Around the Sound

Recipes

Dec 31

Taylor Shellfish

Shellfish Hot Pot

Posted by Taylor Shellfish

Hot Pot Night 

Serves 6

Start a New Year’s Eve tradition that will even outdo those new years smooches. Gather together with a handful of your least picky friends and create a potluck meal around a hot pot table!

While we still rely on slices of pork and beef to round out our soupy feast, we look to our own mussels, clams, and dungeness crab for our favorite bites of the evening.  So, whether or not you manage to cook up our own broth, buy a pack of seasoning from several formidable brands, let us walk you through how to set up a seafood-centric hotpot dinner for an intimate group of loved one. 

Supplies:

  • First and foremost, invest in a tabletop, butane burner- you can grab one at your local Asian grocery for under $50, or shop for a luxury version for much more, but we love our Uwajimaya purchased burner.

  • Butane cans- don’t run out midmeal!

  • A split pot is somewhat optional but if anyone of your guests has an aversion to spice or any allergies, it’s a nice, thoughtful touch to keep a spicy and mild side of soup for variety 

  • 2 ladels

  • Ingredients:
  • 12 cups of hot pot seasoned broth
  • 1 lb mussels, washed and debearded
  • 1 lb manila clams, washed
  • ½ dungeness crab, cooked and cleaned
  • 1 brick fried tofu
  • 5 bushels of baby bok choi, halved
  • 2 cups of your mushrooms of choice 
  • Soy cured eggs (not a traditional component but one we love)
  • 1 cup mung bean sprouts, 
  • ½ log of fishcakes, sliced
  • 2 cups cooked noodles, a variety of your choosing 
  • Chili oil 

Simply heat your hotpot broth and decide if you’re seasoning one side spicer than the other. If so, separate the broth into two equal portions and spice half the broth. Place a pot of broth over your butane burner and flick the burner on. Remember, you don’t want the heat under the soup to be piping hot, rather look to find the gentle simmer under the pot and adjust throughout your evening to maintain an even boil. 
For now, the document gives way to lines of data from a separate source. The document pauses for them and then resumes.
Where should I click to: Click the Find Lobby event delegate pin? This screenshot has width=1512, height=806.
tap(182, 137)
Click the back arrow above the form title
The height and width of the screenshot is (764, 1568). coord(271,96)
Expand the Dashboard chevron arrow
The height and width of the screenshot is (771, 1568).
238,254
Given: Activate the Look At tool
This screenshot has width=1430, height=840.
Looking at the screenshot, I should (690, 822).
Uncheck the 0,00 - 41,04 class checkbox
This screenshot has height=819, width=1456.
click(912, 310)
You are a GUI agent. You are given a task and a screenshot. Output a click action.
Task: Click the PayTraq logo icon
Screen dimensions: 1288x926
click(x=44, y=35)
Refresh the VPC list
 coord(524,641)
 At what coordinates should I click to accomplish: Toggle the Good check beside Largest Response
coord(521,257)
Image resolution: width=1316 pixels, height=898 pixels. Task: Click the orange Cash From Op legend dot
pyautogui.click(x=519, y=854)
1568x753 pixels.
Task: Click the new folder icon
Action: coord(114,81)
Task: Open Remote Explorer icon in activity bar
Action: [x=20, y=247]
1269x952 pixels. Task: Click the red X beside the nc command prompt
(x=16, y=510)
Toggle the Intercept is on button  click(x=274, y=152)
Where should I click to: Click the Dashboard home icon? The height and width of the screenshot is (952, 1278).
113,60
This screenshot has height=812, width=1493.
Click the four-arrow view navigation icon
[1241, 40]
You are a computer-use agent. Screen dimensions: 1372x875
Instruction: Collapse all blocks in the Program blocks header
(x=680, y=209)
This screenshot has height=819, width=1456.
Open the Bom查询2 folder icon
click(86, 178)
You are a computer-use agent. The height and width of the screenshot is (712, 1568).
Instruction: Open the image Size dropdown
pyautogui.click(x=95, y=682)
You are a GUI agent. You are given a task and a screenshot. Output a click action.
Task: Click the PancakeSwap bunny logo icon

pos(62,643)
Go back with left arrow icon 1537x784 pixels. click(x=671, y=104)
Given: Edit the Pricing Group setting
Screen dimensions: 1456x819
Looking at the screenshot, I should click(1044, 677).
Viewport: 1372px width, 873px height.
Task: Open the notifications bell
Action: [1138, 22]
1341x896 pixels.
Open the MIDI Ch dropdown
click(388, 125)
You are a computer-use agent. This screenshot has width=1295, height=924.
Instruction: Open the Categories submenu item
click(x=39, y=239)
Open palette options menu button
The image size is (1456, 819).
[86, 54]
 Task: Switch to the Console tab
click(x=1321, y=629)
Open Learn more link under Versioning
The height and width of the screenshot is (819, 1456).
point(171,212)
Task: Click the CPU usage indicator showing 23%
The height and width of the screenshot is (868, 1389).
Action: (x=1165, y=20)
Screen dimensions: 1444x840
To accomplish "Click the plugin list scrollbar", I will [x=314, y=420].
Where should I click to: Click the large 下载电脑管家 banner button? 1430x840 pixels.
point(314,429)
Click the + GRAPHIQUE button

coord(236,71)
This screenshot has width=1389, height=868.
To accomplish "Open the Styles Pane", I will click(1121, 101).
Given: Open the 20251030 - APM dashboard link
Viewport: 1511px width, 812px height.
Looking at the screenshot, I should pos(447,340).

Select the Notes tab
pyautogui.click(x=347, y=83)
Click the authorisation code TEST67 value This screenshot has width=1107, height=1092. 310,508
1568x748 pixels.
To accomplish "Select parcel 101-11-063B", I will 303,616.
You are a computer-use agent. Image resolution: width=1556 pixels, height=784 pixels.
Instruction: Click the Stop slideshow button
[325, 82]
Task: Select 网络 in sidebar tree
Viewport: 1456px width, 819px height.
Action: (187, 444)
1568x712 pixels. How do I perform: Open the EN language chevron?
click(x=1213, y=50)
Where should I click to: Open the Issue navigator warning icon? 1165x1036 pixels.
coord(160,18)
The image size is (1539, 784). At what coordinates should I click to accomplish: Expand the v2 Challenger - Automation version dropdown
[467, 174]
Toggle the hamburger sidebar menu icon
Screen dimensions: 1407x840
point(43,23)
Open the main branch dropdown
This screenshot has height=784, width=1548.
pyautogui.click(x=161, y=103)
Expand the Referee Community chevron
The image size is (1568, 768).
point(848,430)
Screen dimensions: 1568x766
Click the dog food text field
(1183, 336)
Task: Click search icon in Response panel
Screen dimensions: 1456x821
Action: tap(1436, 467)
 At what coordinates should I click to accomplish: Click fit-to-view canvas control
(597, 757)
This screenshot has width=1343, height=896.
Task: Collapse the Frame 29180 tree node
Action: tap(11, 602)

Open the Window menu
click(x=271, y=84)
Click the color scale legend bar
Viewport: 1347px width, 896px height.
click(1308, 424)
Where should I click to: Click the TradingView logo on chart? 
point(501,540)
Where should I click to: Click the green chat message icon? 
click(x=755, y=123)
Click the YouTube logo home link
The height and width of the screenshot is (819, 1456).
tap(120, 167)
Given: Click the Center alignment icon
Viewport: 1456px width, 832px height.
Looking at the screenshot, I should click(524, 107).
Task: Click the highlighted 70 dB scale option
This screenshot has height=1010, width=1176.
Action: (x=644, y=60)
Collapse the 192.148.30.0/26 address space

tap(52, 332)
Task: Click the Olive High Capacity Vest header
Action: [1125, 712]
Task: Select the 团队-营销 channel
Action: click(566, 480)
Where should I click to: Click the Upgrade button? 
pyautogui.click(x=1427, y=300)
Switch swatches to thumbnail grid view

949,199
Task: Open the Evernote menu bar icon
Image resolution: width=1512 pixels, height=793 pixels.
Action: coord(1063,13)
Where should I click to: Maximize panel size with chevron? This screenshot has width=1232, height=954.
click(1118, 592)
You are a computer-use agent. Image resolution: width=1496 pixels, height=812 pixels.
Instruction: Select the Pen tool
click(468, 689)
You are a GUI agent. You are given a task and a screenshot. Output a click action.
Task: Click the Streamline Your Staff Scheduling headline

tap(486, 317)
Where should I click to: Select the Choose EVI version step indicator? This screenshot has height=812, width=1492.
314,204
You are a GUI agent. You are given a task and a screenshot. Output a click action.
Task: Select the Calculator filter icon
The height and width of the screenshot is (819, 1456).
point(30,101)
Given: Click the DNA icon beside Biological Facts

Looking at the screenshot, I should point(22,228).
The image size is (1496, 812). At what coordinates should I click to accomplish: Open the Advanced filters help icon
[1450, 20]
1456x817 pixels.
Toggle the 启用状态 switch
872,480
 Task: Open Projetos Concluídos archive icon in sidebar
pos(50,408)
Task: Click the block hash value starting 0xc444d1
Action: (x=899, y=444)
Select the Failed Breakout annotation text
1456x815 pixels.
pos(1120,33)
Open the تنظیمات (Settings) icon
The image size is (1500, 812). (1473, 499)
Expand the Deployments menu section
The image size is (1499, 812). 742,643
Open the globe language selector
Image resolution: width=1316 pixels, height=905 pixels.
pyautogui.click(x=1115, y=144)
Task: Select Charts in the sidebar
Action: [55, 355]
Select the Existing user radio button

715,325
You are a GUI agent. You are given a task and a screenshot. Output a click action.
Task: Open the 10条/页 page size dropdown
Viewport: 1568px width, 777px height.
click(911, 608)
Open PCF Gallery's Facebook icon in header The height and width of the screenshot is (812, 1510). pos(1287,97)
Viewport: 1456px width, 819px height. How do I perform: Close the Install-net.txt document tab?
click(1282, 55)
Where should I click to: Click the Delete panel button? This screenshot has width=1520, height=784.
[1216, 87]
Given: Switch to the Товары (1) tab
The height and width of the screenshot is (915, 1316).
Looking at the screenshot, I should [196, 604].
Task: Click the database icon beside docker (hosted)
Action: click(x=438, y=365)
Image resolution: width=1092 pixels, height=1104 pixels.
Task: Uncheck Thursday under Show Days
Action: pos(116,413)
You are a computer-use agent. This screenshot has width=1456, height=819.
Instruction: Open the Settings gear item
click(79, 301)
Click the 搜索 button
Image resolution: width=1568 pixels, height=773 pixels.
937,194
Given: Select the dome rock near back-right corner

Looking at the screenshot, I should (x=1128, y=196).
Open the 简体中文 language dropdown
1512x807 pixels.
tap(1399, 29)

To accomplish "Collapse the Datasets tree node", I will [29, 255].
First place desired hot pot ingredients other than your shellfish into the pot and allow to cook before adding shellfish to the pot but only as much as you’re ready to eat in your next bowl of soup. 

Allow clams and mussels to open and for broth to seep into the flesh of the crabmeat. Ladle yourself bowls of soup while you refill broth levels as the night progresses.